Byline: By SION BARRY Western Mail

The search to find the Western Mail's Welsh Woman of the Year, 2006, was launched last week. Here last year's winner, Karen Robson, assesses what the title has meant to her and her work in fighting discrimination faced by disabled people YOU may ask why women need to have a specific award - maybe I asked that question myself, 30 years on from the introduction of the Sex Discrimination Act.

That brought equality and recognition of ability and contribution didn't it?

The Equal Opportunities Commission recently reported that fewer than one in five of the top jobs in Wales are held by women.
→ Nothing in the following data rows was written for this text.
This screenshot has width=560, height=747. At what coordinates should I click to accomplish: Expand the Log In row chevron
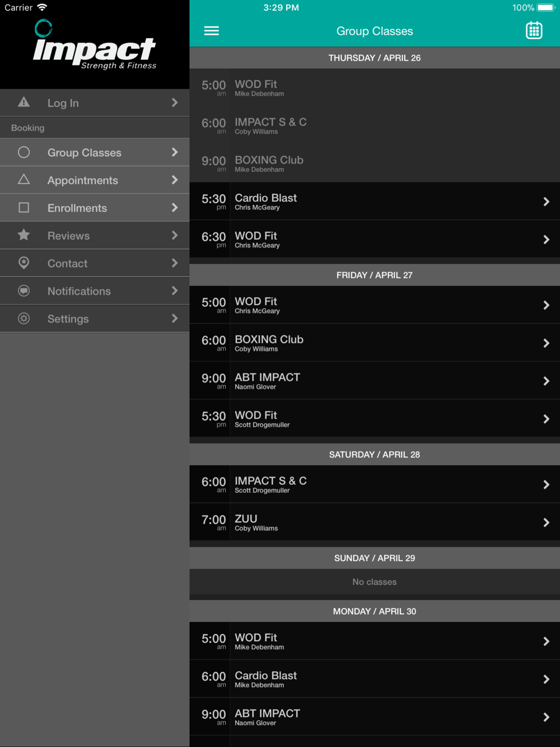pyautogui.click(x=175, y=102)
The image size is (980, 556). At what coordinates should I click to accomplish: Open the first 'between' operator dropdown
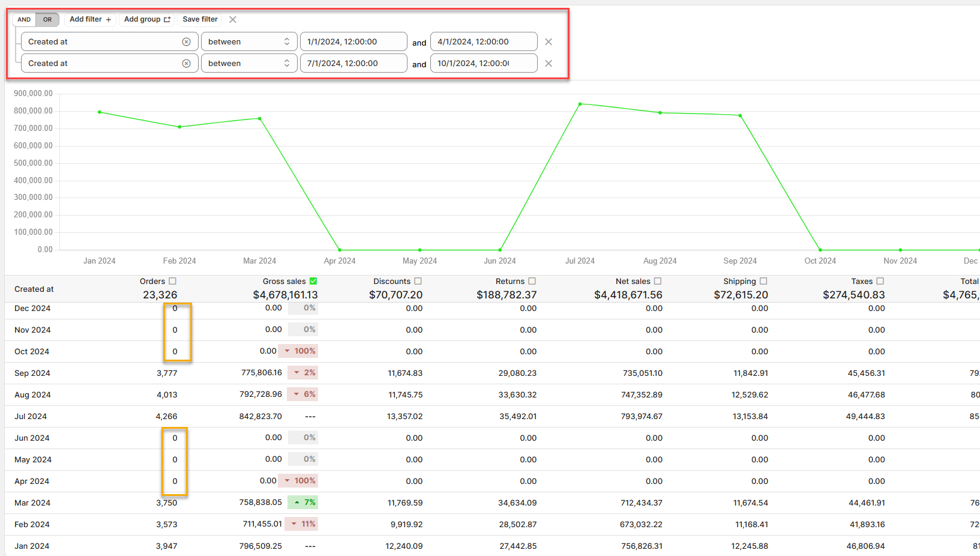coord(248,42)
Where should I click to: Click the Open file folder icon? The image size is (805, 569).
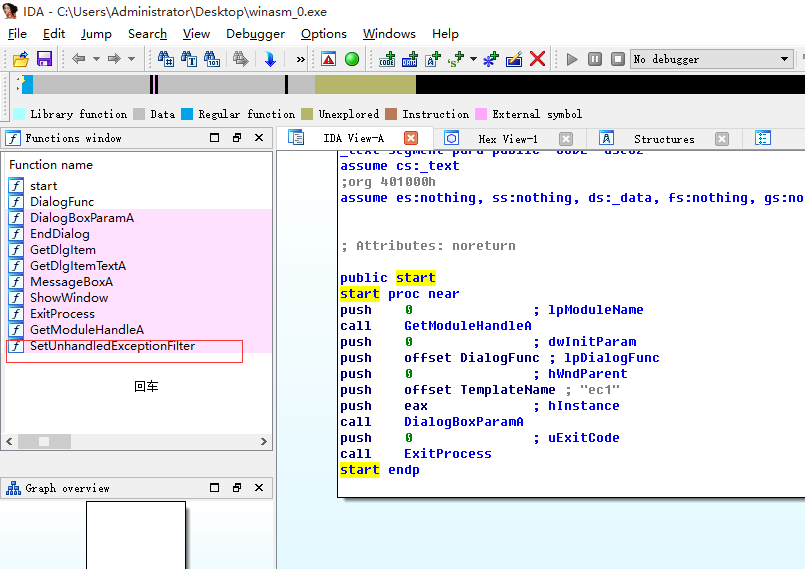(x=20, y=59)
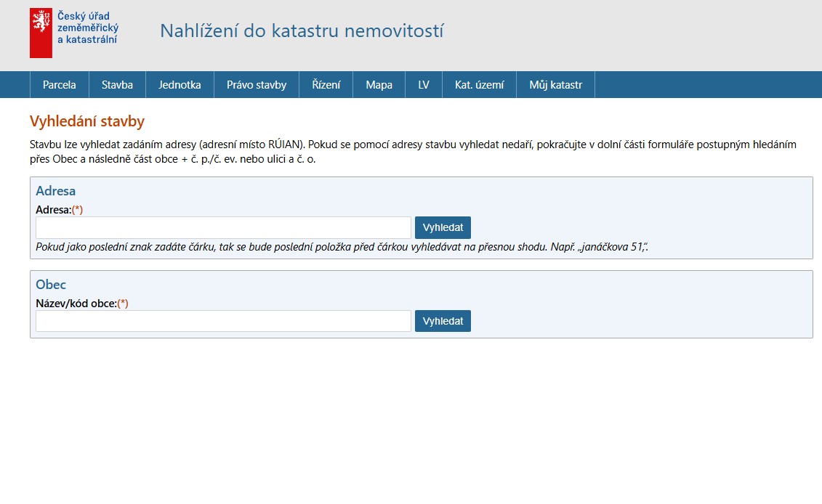822x504 pixels.
Task: Go to Můj katastr
Action: click(555, 85)
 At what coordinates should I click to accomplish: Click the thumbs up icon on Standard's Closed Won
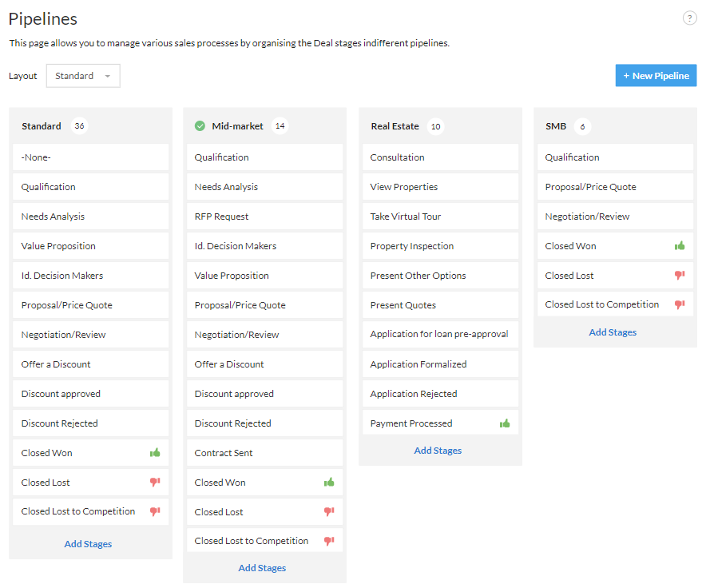[x=155, y=452]
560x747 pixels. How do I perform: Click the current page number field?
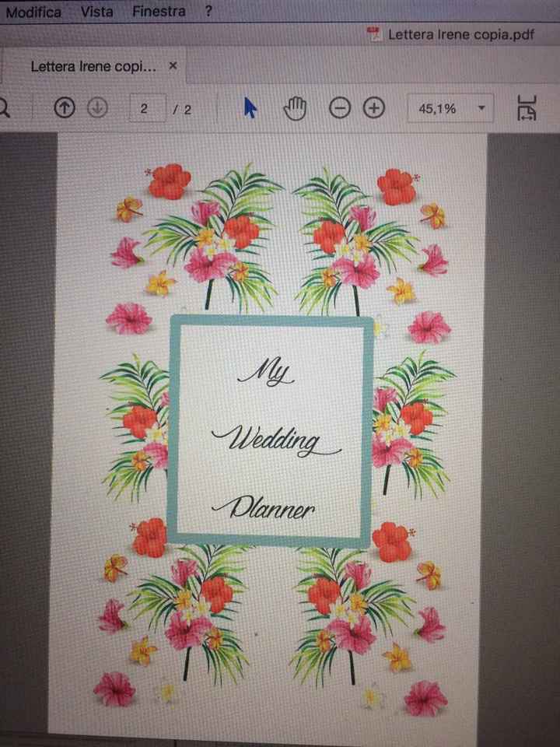click(144, 110)
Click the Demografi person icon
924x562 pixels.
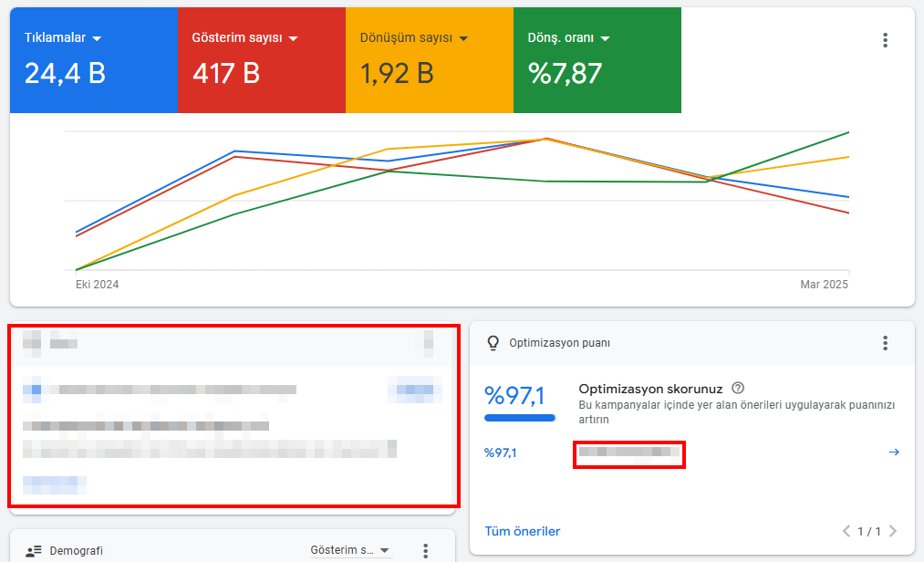(34, 551)
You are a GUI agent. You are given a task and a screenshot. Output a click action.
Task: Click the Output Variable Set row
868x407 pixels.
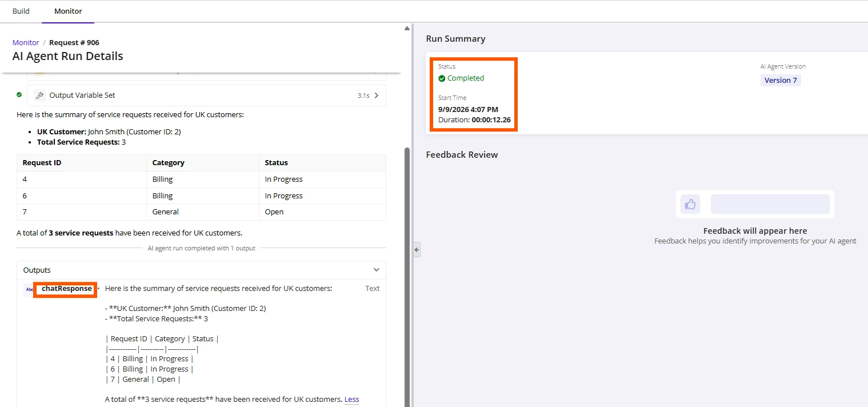click(206, 95)
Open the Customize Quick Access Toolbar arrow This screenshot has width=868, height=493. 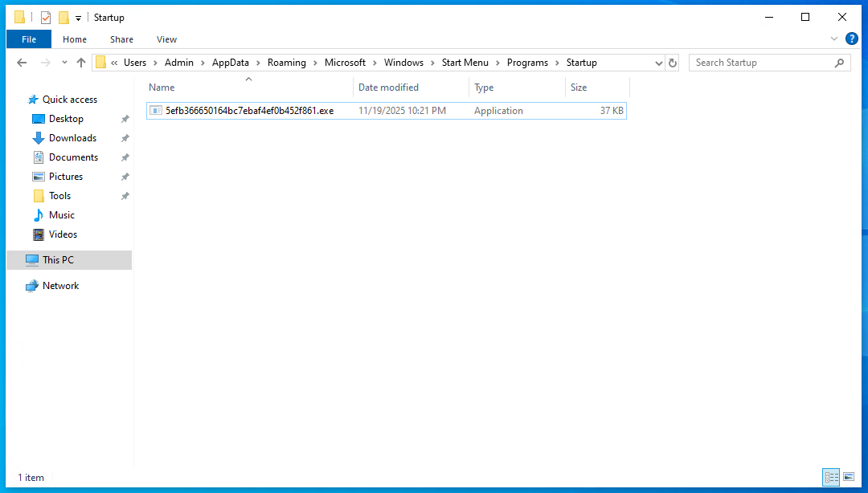78,18
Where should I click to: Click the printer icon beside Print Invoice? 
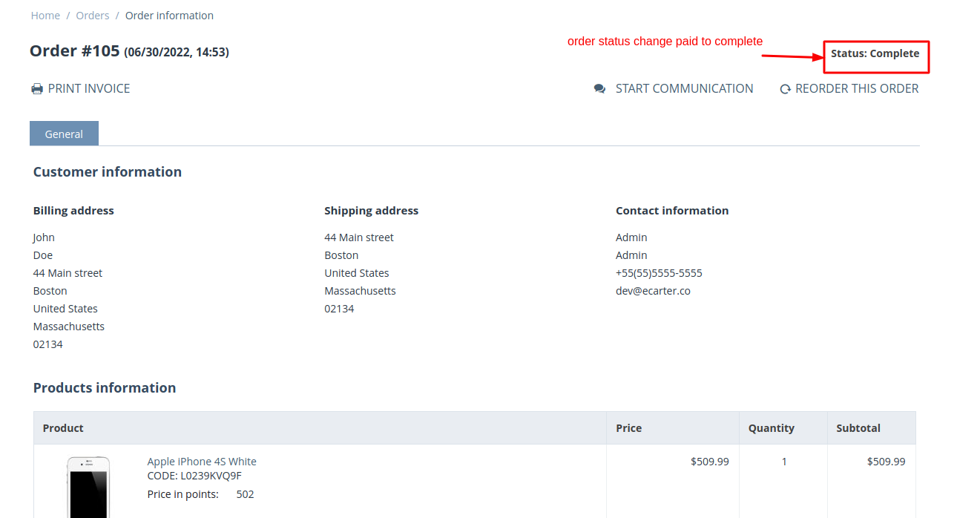click(x=37, y=89)
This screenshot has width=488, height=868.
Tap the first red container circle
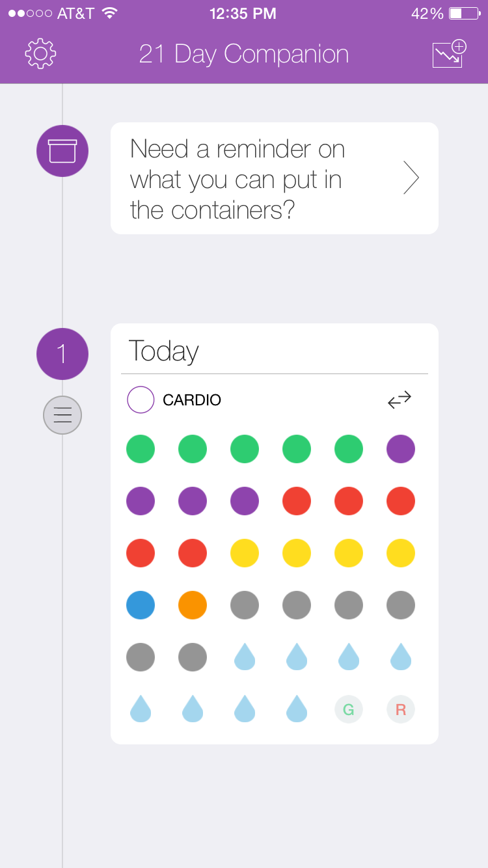297,501
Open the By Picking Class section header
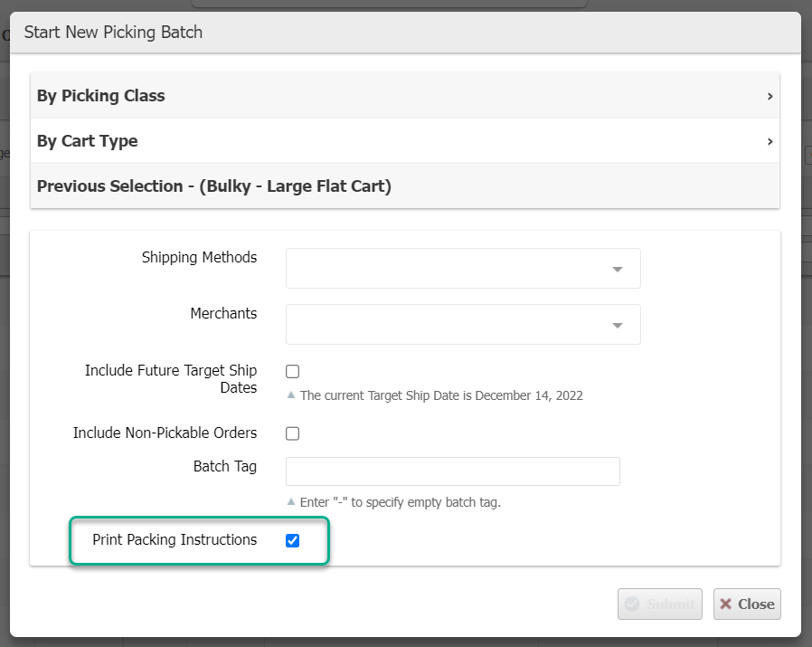The image size is (812, 647). point(101,96)
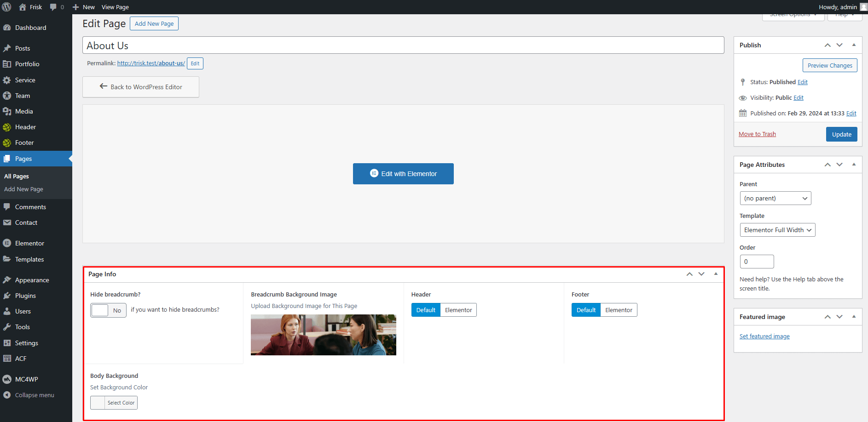Click the Edit with Elementor button

[403, 174]
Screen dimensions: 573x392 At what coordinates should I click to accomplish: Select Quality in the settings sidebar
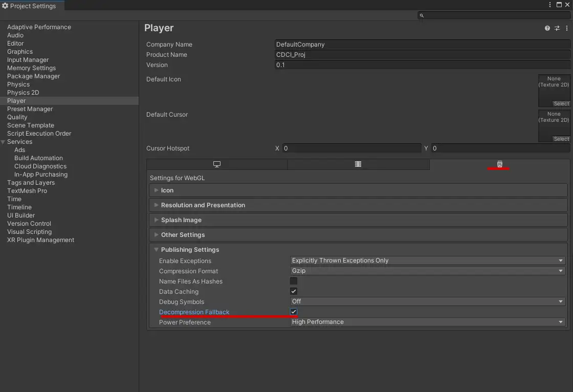[17, 117]
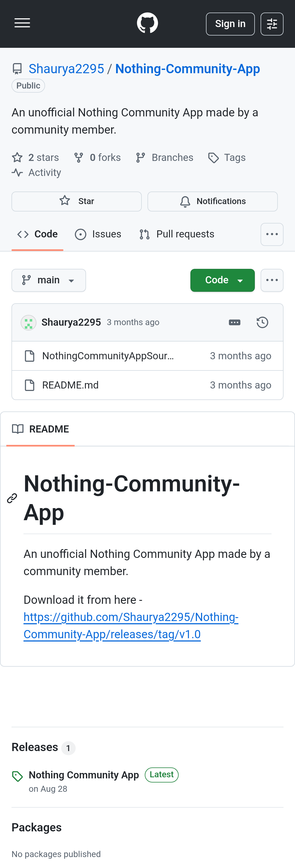Click the release tag icon
The image size is (295, 868).
coord(17,776)
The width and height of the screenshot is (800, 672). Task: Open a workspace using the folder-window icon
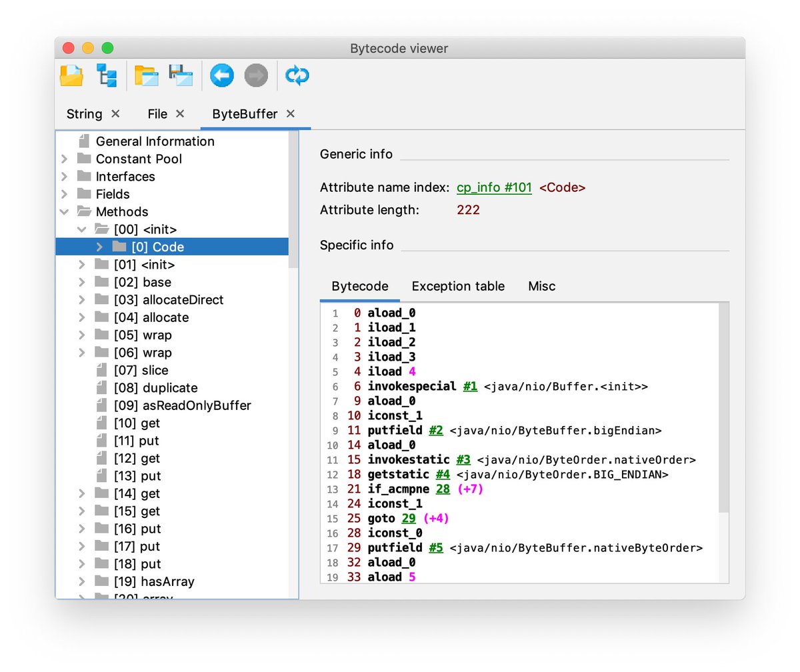(x=147, y=75)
The latest Sex and Power index provides some startling facts about women's representation in senior positions across the public and private sector.

These together tell us that despite significant progress, women still face enormous challenges and that their contribution is not always appropriately recognised.

The Welsh Woman Awards were developed to acknowledge the efforts and distinct contribution of women to Welsh life.

The individual category titles span the breadth of activity; from business to the arts, from science and technology to the community and, of course, my category - that of education.

They recognise that women in Wales today are making a key contribution to all aspects of Welsh life.

Frequently these women do so quietly and modestly, demonstrating that actions speak louder than words, whether it be in providing a hospice facility, or running a successful business employing others.

For the past 10 years I have worked in higher education, at Uwic, with disabled students.

In that time we have witnessed the higher-education landscape change dramatically and widening access has become a key strategic aim.

Uwic has successfully responded to this in a variety of ways - but more specifically my role within this agenda is in the field of disability, supporting disabled students and creating an accessible learning environment.

I am committed to ensuring that disabled people have access to opportunities that I essentially took for granted when I went to university; but for many disabled people numerous barriers still exist.

The UK was late in bringing anti-discriminatory legislation for disabled people to the statute book.

The Disability Discrimination Act didn't become law until 1995 and even then was narrow in its application, essentially covering employment and goods and services.

In higher education we had to wait until 2001 for a legal framework and further amendments will be introduced at the end of this year.

Legislation is clearly vitally important in driving the agenda, but as an American colleague observed, 'A law cannot guarantee what a culture will not give'. …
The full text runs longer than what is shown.